Pada sesi pertama, anak-anak diberi pengertian tentang wayang sinematik, yakni sejarah perkembangan wayang sandosa yang lahir tahun 1981 di ASKI Surakarta, hingga perkembangan wayang multimedia masa kini. Adapun pemateri pada kegiatan ini adalah Ki Wahyu Dunung Raharjo dan Ki Canggih Tri Atmojo Krisno. Selain itu pemateri juga menyampaikan tentang pentingnya wayang kulit bersinergi dengan platform digital, agar terus dapat bertahan di era kemajuan teknologi dan informasi. Sesi pertama ini diramaikan juga dengan tanya jawab antara peserta dan pemateri. Banyaknya anak yang berdiri dan melemparkan pertanyaan menandakan mereka antusias terhadap mengikuti acara tersebut.
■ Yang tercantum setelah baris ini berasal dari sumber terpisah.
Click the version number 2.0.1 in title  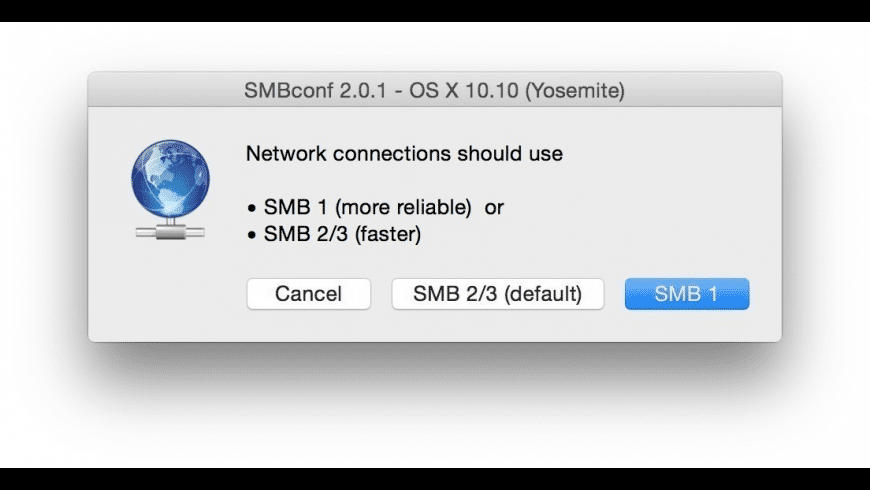click(x=360, y=91)
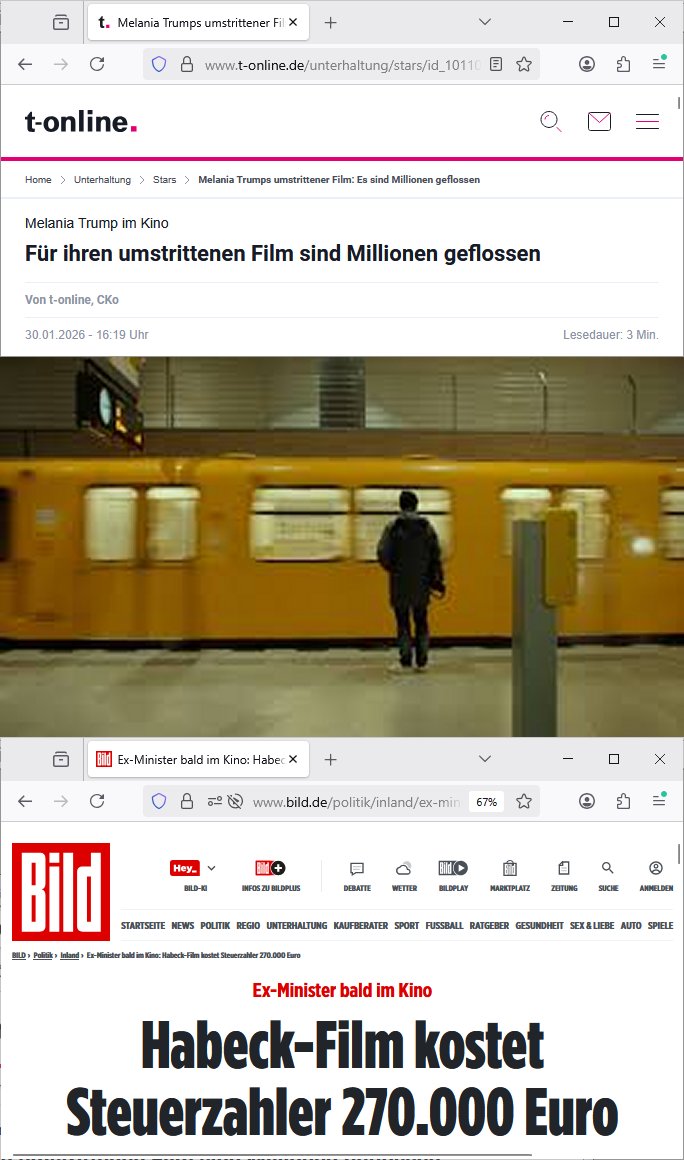Viewport: 684px width, 1160px height.
Task: Open the Marktplatz icon on Bild
Action: point(509,868)
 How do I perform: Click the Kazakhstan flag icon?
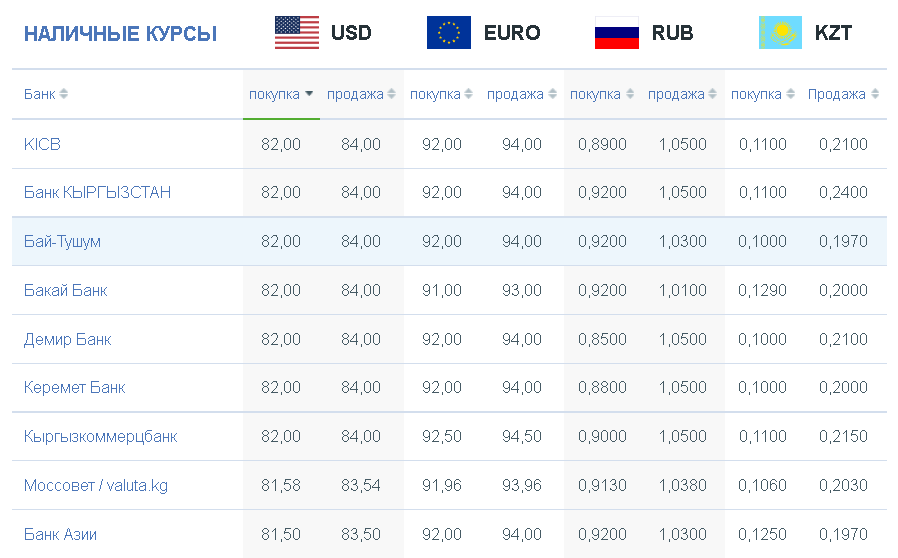coord(781,33)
Pada sesi kedua, siswa-siswi diberi kesempatan untuk mencoba manjadi dalang dan mengenal teknik-teknik gerakan dalam wayang sinematik, bersama mentor Ki Canggih Tri Atmojo. Lulusan jurusan pedalangan ISI Surakarta tersebut mengajarkan beberapa gerakan dan teknik kepada para siswa. “Teknik gerakan pada wayang layar lebar ini berbeda dengan gerak wayang tradisi, karena wayang kulit tradisi dimainkan oleh satu orang dalang, sedangkan wayang layar lebar ini dimainkan oleh banyak dalang sekaligus “ ungkap Ki Canggih saat menjelaskan kepada para siswa. Berbeda dengan wayang kulit tradisi, genre wayang sinematik tidak lagi menggunakan lampu blencong sebagai penerangan cahaya utama, namun menggunakan LCD Projector sebagai pengganti lampu. Siluet bayangan wayang berpadu dengan background realis yang diproyeksikan LCD Projektor ke dalam bentangan layar putih menjadi magnet tersendiri. Ki Wahyu Dunung Raharjo seorang dalang muda dari Kartasura sekaligus ketua Yayasan Sang Pamarta Indonesia, menyampaikan pula bahwa sampai saat ini telah banyak seniman yang memproduksi karya-karya wayang di nusantara yang bergenre sinematik, mulai dari Wayang Sandosa (1981) di Surakarta, lalu Sandosa Kalimataya Jakarta (2004), Wakulmumed Jakarta (2008), Wayang Cinema ISI Jogja (2014), Sinewayang Komunitas SABANUSA (2017), Wayang Pamarta Multimedia (2018) dan Animawayang (2024).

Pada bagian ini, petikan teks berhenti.